This will be the first Christmas without my wonderful Mum.
Miss her so very much every day and would do anything for a coffee and chat with her.
Remembering all the happy special times throughout the years of us all being together.
Forever in our hearts
Happy birthday Dad
Love from all of your family xx
My little Sister who suffered so much pain & we wished we could have taken it away. You fought to be with us to the very end. It’s true what they say “you don’t realise what you have until it’s gone” I was a rubbish big Sister which I deeply regret Deb???? Love you Always Teresa Xxxxxxxx
Papachief,
The last time I saw you was on Christmas Day 2018. I think about you everyday and if I’d only known that was the last time, I would of squeezed you harder. You’ll always be in my heart and when the Robbin comes for a visit I often smile. I love you so much, this lights for you.
Yours always Kidchief xxxxx
Happy Christmas grandad & uncle George, this Christmas without you has been hard. Miss you so much, love you and forever thinking of you both x
Christmas was always such a lovely family time, full of fun and laughter and lots of food! This will be my first Christmas without my mum and dad and I know it will be difficult, but I take comfort in the many lovely past memories we have xx
My Dad died in St Barnabas Hospice on 7th October 1994 & I will never forget all you did for us as a family.
My Mum died on 1st August 2014 & my lovely husband on 10th August 2016.
I miss them all every day but more so at this time of year.
They will always be loved & forever in my heart.
Mel
Always in our thoughts two wonderful parents.
My wonderful dad, not a day goes by I don’t think of you. Sadly robbed of life age 69. I have such fond memories of you, your dry sense of humour. Your advice and always willing to help me. Harry & Alfie miss you tons as does Colin. 381Dad
Their love at Christmas were selfless and have many happy memories of them all at this special time of the year
Loved and dearly remembered
Mum, you passed away 20th December 2020, 2 months and 2 days after dad. We are still in shock a year on, how cruel it was that you were taken from us as well as uncle Ed and dad in the same year. Despite us being absolutely devastated we understand that you didn’t want to be separated from dad after 58 years together. The only comfort we have is knowing you are back together, side by side where you belong. We did this for dad and uncle Ed and their lights shine bright on the Christmas tree so this is for you mum.
Happy Christmas, we love and miss you all so so much,
From your loving daughters Michele, Simone and Rosalind xxx
Cracking open a tin of biscuits for you this Christmas!

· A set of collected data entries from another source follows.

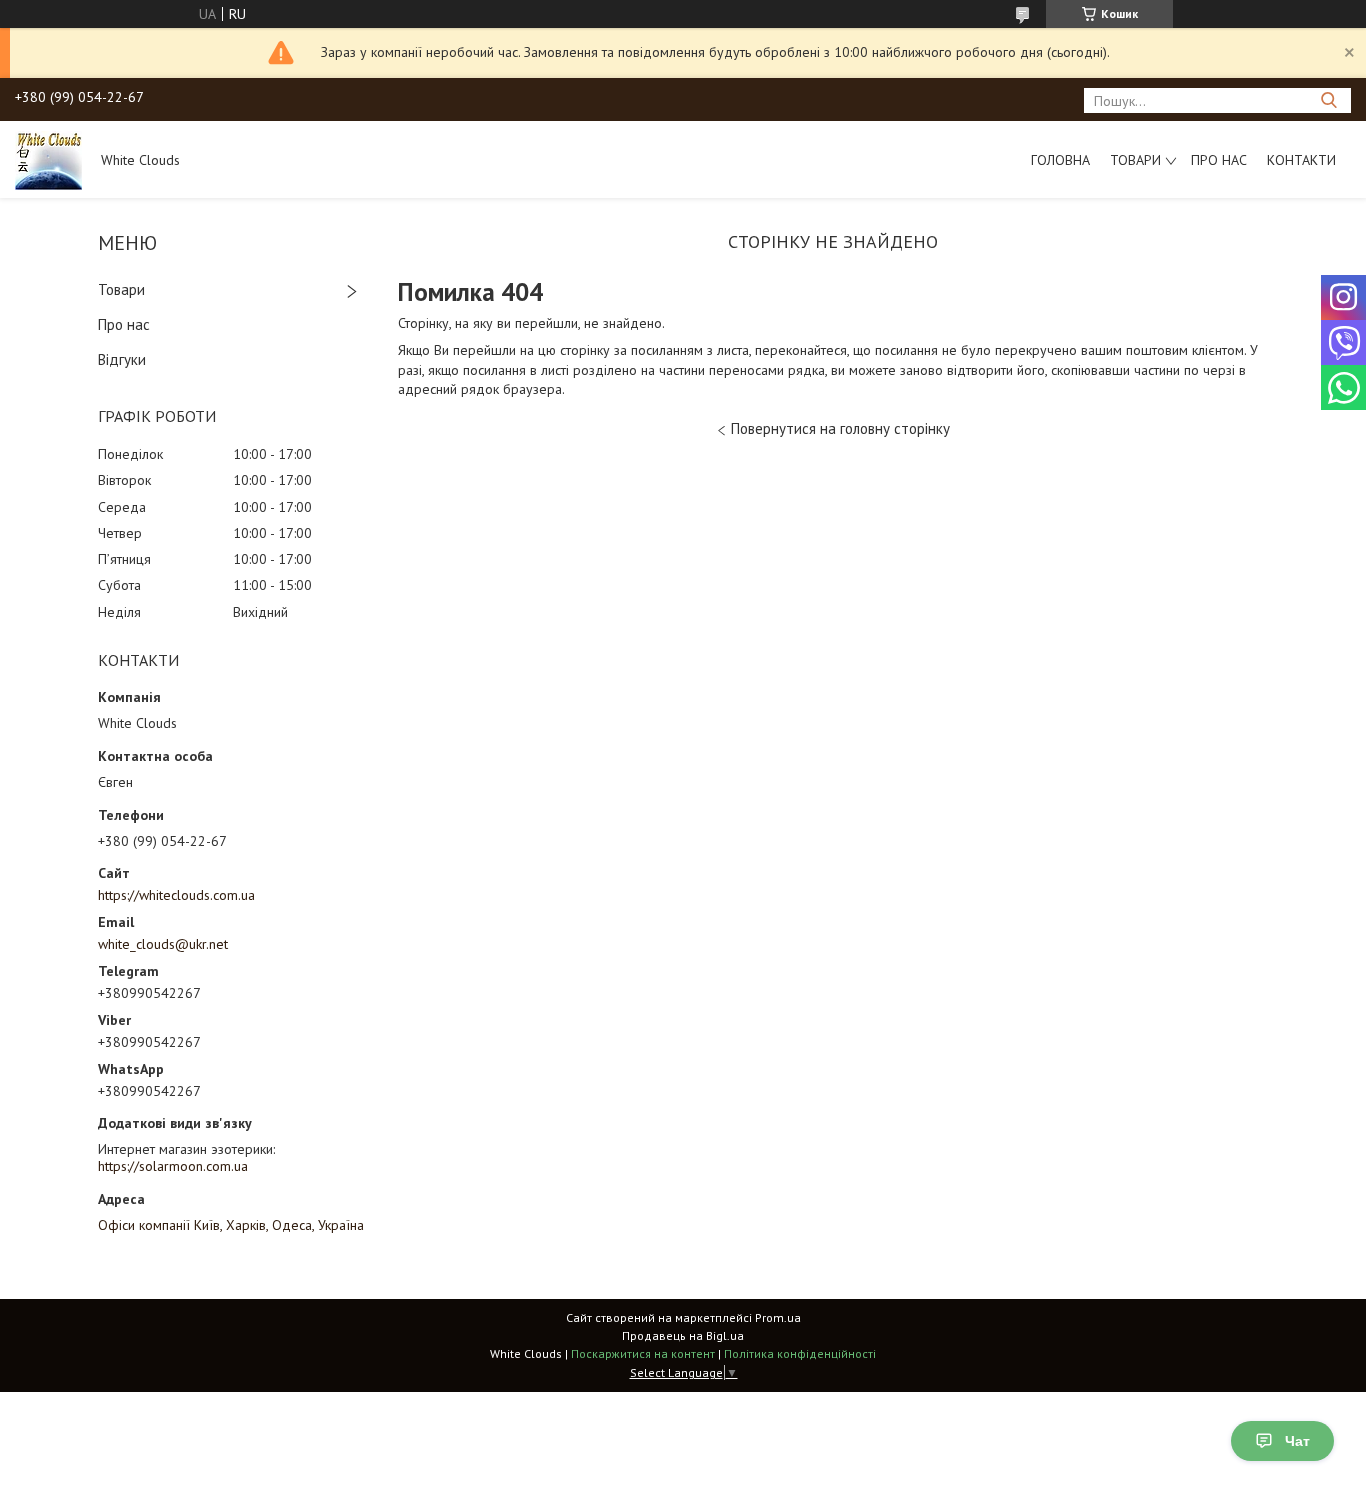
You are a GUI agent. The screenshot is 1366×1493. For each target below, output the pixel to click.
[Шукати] (1328, 100)
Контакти (1301, 160)
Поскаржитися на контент (643, 1353)
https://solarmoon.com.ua (173, 1166)
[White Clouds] (48, 159)
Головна (1060, 160)
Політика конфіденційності (800, 1353)
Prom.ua (778, 1317)
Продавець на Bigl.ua (683, 1335)
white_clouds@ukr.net (163, 944)
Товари (1135, 160)
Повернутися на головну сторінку (840, 428)
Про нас (1219, 160)
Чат (1297, 1441)
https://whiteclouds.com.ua (176, 895)
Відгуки (122, 359)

We all love and miss you lots, from the Lewin and Potter family. xxxxx
In loveing memory of amazing grandparents that were the light of my life at Christmas and every day.
Many treasured memories
Happy heavenly Christmas to Dad and Maureen remembering the happy memories together xxx
To my darling Justin remembering the happy Christmases, your favourite time of the year how excited you would get
Love and miss you my special Son
Broken hearted Mum xxxxx
Adam always enjoyed Christmas, decorating the tree, making mince pies and the Christmas Pudding.
Christmas is not, and never will be same without him here to share it with.

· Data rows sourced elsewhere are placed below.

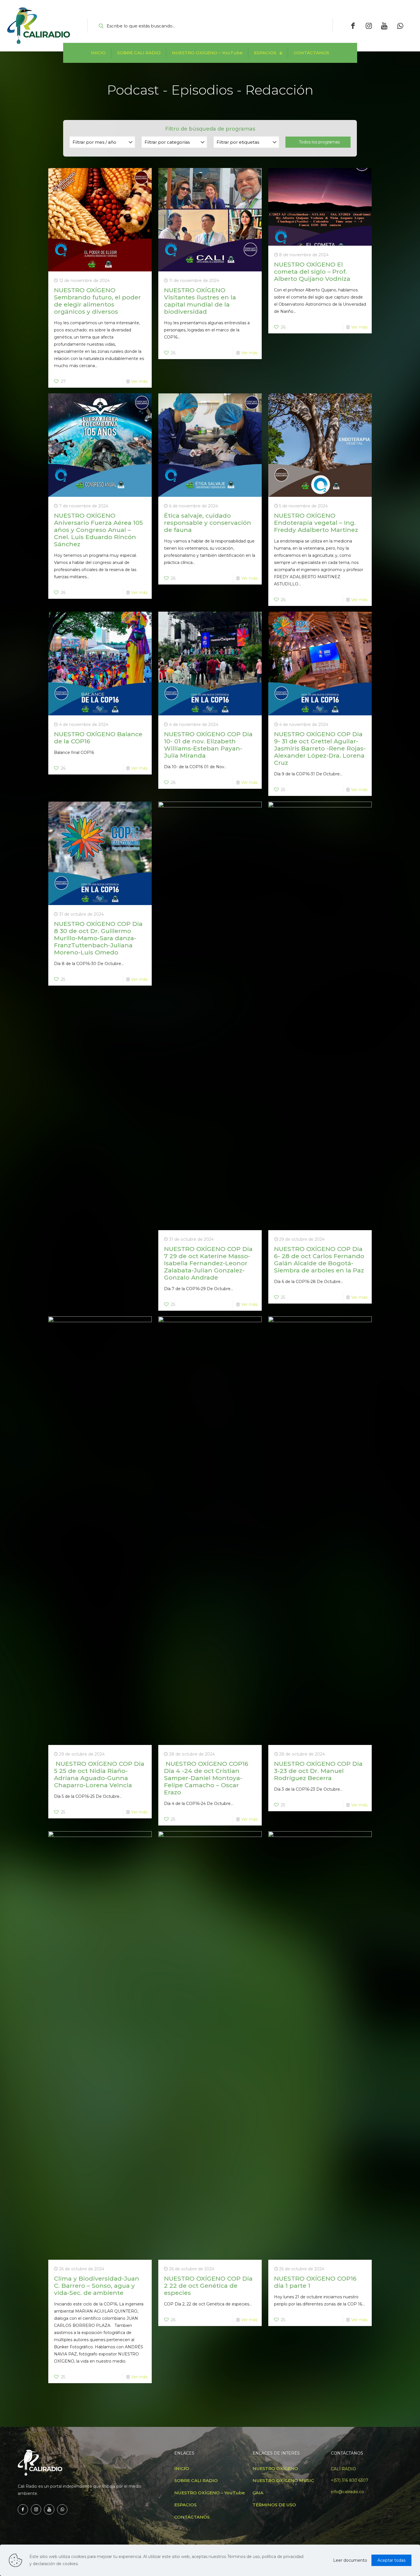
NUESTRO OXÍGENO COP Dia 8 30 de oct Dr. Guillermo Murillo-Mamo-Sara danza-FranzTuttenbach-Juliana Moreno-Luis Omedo (98, 938)
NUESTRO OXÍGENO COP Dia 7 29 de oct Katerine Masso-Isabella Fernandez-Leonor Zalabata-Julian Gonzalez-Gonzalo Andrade (208, 1263)
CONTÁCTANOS (192, 2517)
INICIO (181, 2468)
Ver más (139, 381)
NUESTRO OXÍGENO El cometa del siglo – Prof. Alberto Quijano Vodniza (312, 271)
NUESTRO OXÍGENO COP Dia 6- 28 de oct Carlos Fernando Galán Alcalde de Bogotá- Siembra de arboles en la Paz (319, 1259)
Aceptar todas (391, 2560)
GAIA (258, 2492)
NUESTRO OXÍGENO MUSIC (283, 2480)
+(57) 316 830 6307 (349, 2480)
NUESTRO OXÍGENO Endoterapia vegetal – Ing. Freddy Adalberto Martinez (316, 522)
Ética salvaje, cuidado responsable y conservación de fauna (207, 522)
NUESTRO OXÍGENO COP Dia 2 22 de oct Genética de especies (208, 2285)
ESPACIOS (185, 2504)
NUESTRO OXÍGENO (275, 2468)
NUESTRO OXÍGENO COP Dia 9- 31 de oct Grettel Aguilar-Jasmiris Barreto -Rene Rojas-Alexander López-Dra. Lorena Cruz (320, 748)
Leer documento (350, 2560)
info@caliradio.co (347, 2491)
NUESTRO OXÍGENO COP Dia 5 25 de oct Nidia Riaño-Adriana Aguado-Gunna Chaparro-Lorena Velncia (99, 1774)
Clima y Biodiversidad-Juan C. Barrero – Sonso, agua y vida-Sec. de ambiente (96, 2285)
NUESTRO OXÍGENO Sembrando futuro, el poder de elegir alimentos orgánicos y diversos (97, 301)
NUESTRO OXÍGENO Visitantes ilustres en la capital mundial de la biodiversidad (200, 301)
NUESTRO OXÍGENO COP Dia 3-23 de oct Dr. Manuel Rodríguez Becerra (318, 1771)
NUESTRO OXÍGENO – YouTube (209, 2492)
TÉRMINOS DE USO (274, 2504)
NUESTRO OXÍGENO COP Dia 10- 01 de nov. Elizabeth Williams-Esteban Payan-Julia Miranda (208, 744)
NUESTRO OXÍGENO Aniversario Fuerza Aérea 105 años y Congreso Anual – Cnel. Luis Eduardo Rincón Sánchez (98, 530)
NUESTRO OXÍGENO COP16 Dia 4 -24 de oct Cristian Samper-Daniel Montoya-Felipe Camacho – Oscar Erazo (206, 1778)
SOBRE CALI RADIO (196, 2480)
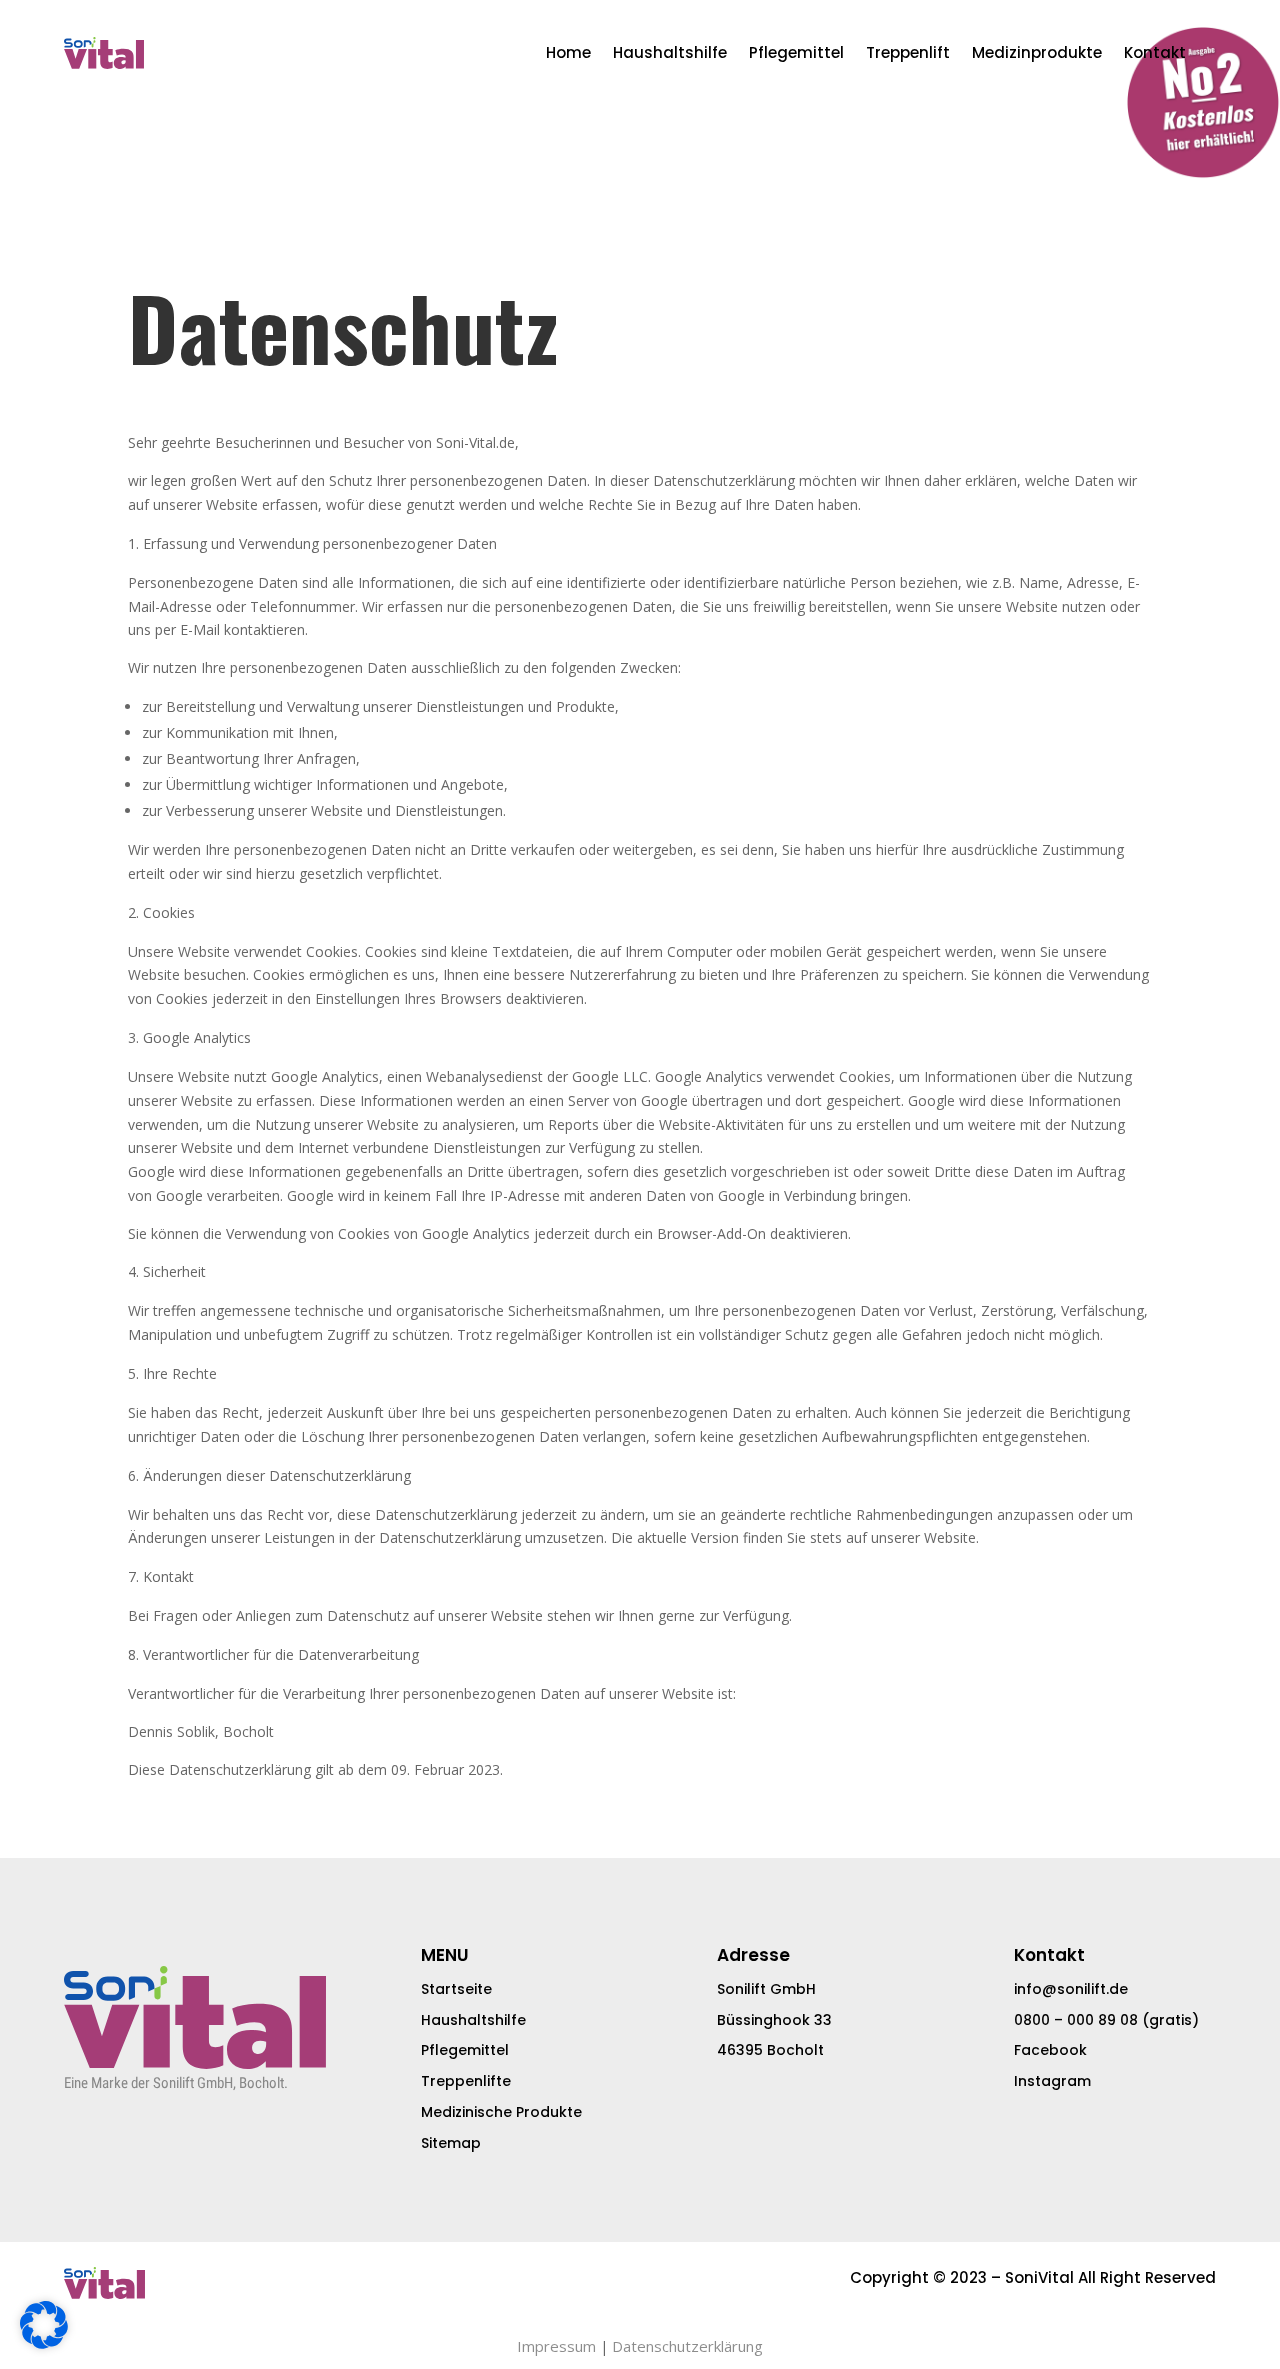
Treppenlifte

Tom you was taken to soon but not a day go by wear we don’t say your name I love you with all my heart and hope you are in peace now and I would like to wish you a Merry heavenly Christmas love from Claire kiss kiss kiss
Remembering 40 wonderful Christmas's together
To our special very dearly missed Mum Bunty and Dad Albie Brooks.
We love you always, Angels keep you safe to watch over us all xxxx
For my wonderful Poppa, you were the most amazing chap and you made my life magical.
I miss you every second of every day.
All my love forever, Linney xxx
Tracey and Daniel you are forever in my heart and mind, and I miss you both like crazy. At least I have so many happy memories to comfort me and I thank you both for that Love and hugs for you both xxx
Johnny I will never find another friend like you as you supported me through my tough times but at least I have sooooooo many fun memories to bring me a smile when I am down and I am very thankful for that. Miss you like mad you big daft fella xxx
Miss you Dad, until we meet again.
Love always Shaun, Scott, Kelly and Jade xxx
Remembered dearly all year round but more so around Christmas and your Birthday time x Merry Christmas “Calan”! Xx
Our hearts are broken and we are in unbearable pain that you won’t be here to see Teddys first Christmas. We miss you so much already and wish you was still here with us. We love you so much and always will.